Model Card for mae_hiera_hiera_abswin_base

This is a Masked Autoencoder (MAE) model based on the Hiera (Hierarchical Vision Transformer) architecture.

Important: This model is specifically designed for continued masked image modeling (MIM) pre-training only. If you're looking to fine-tune on downstream tasks, please use the pre-trained encoder directly at https://huggingface.co/birder-project/hiera_abswin_base_mim

Model Details

Model Type: Masked image modeling
Model Stats:
- Params (M): 85.9
- Input image size: 224 x 224
Dataset: Trained on a diverse dataset of approximately 12M images, including:
- iNaturalist 2021 (~2.6M)
- WebVision-2.0 (~1.5M random subset)
- imagenet-w21-webp-wds (~1M random subset)
- SA-1B (~220K random subset of 20 chunks)
- COCO (~120K)
- NABirds (~48K)
- GLDv2 (~40K random subset of 6 chunks)
- Birdsnap v1.1 (~44K)
- CUB-200 2011 (~11K)
- The Birder dataset (~6M, private dataset)
Papers:
- Hiera: A Hierarchical Vision Transformer without the Bells-and-Whistles: https://arxiv.org/abs/2306.00989
- Window Attention is Bugged: How not to Interpolate Position Embeddings: https://arxiv.org/abs/2311.05613

Model Usage

The Birder CLI provides the easiest way to continue MIM training with this model. However, if you need to integrate the model into your own training scripts, you can use the Python API to load the checkpoint as shown below.
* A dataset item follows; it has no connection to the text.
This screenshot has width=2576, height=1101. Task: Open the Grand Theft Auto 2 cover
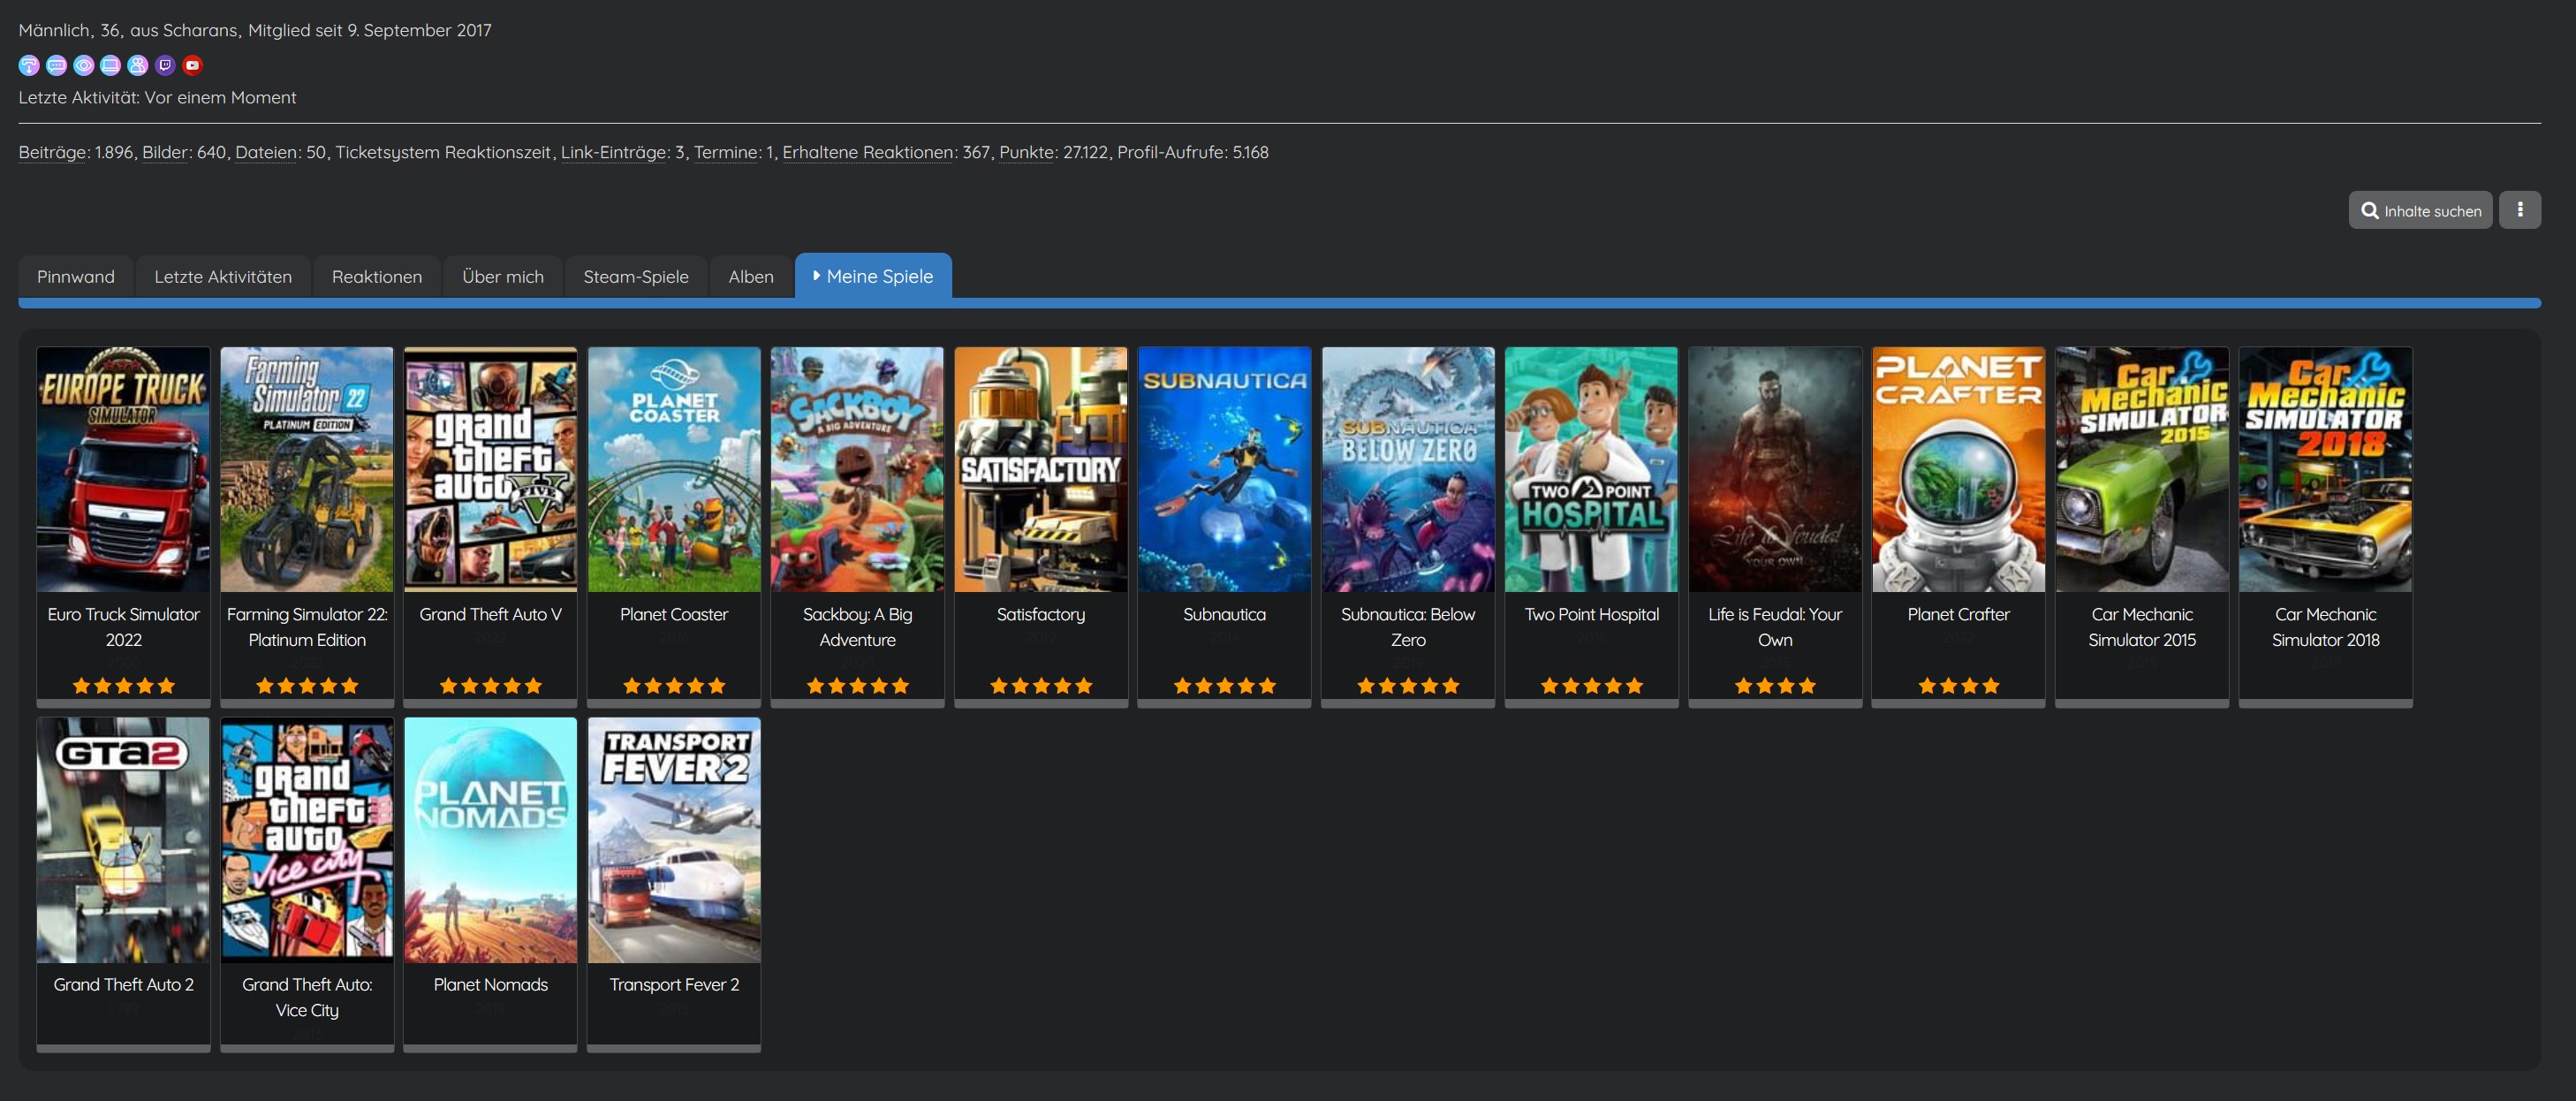(123, 839)
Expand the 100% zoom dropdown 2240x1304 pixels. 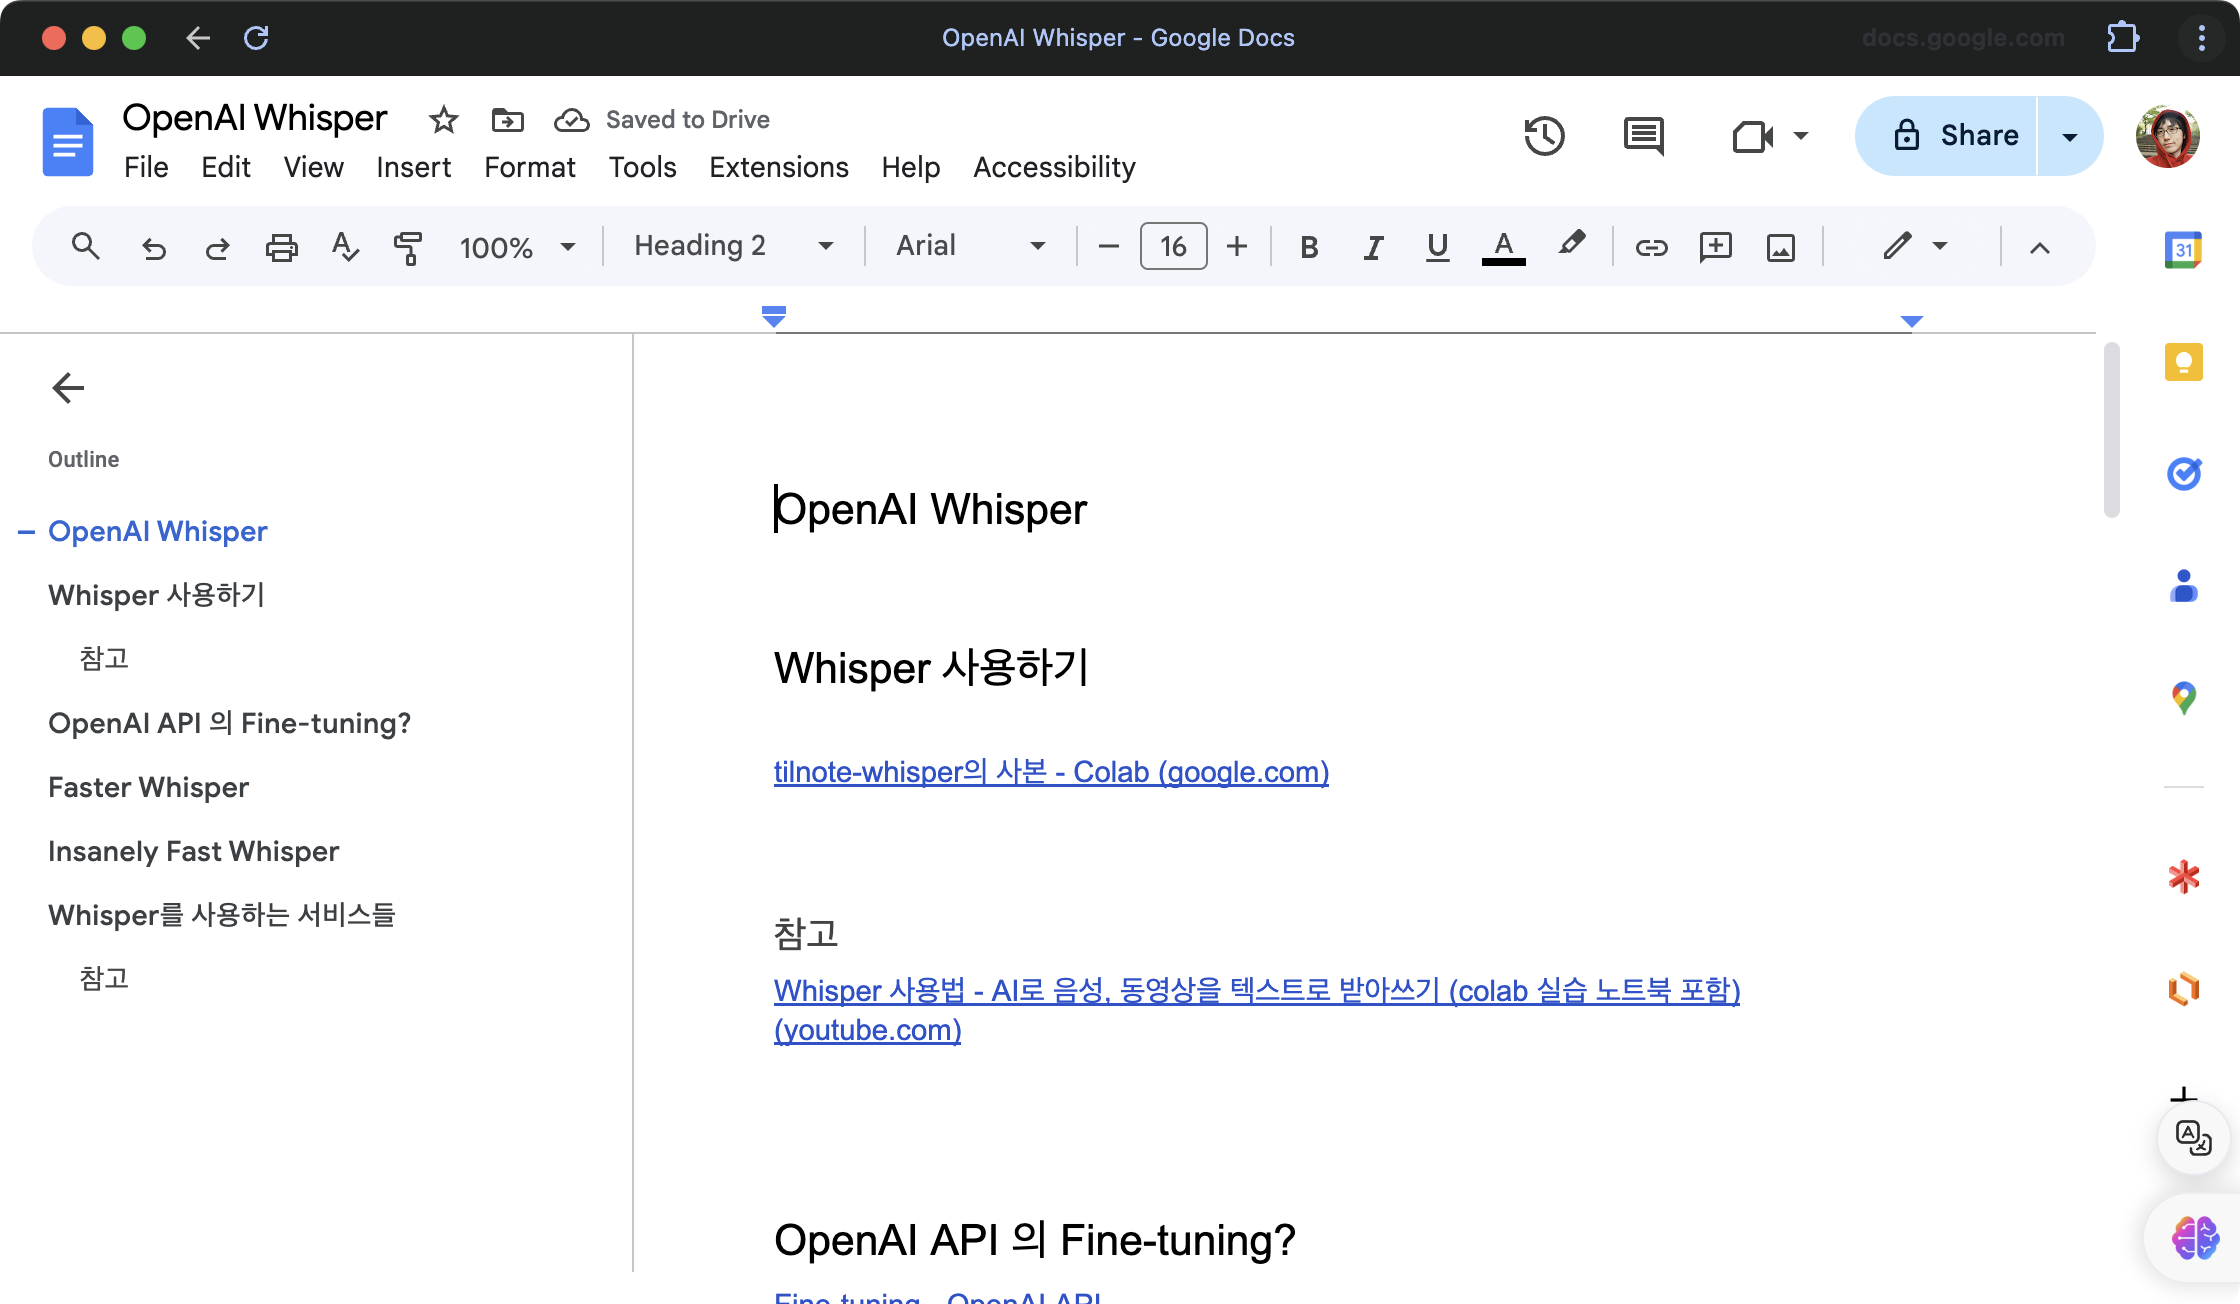[x=516, y=247]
Continue Training with Birder CLI

First download the model weights:

python -m birder.tools download-model mae_hiera_hiera_abswin_base

Then run training:

python -m birder.scripts.train_mim --network mae_hiera --encoder hiera_abswin_base --pretrained --opt adamw --lr 0.0008 --opt-betas 0.9 0.95 --lr-scheduler cosine --warmup-epochs 40 --epochs 400 --batch-size 512 --wd 0.05 --encoder-model-config drop_path_rate=0.2 --amp --compile --compile-opt --find-unused-parameters --data-path data/training

Python API

import torch
from birder.common import fs_ops

device = torch.device("cuda")
(net, training_states) = fs_ops.load_mim_checkpoint(
    device,
    "mae_hiera",
    encoder="hiera_abswin_base",
    epoch=None,
)

The Python code snippet above loads the model architecture but does not download weights - use the Birder CLI download command to get the actual trained parameters

Citation

@misc{ryali2023hierahierarchicalvisiontransformer,
      title={Hiera: A Hierarchical Vision Transformer without the Bells-and-Whistles},
      author={Chaitanya Ryali and Yuan-Ting Hu and Daniel Bolya and Chen Wei and Haoqi Fan and Po-Yao Huang and Vaibhav Aggarwal and Arkabandhu Chowdhury and Omid Poursaeed and Judy Hoffman and Jitendra Malik and Yanghao Li and Christoph Feichtenhofer},
      year={2023},
      eprint={2306.00989},
      archivePrefix={arXiv},
      primaryClass={cs.CV},
      url={https://arxiv.org/abs/2306.00989},
}

@misc{bolya2023windowattentionbuggedinterpolate,
      title={Window Attention is Bugged: How not to Interpolate Position Embeddings},
      author={Daniel Bolya and Chaitanya Ryali and Judy Hoffman and Christoph Feichtenhofer},
      year={2023},
      eprint={2311.05613},
      archivePrefix={arXiv},
      primaryClass={cs.CV},
      url={https://arxiv.org/abs/2311.05613},
}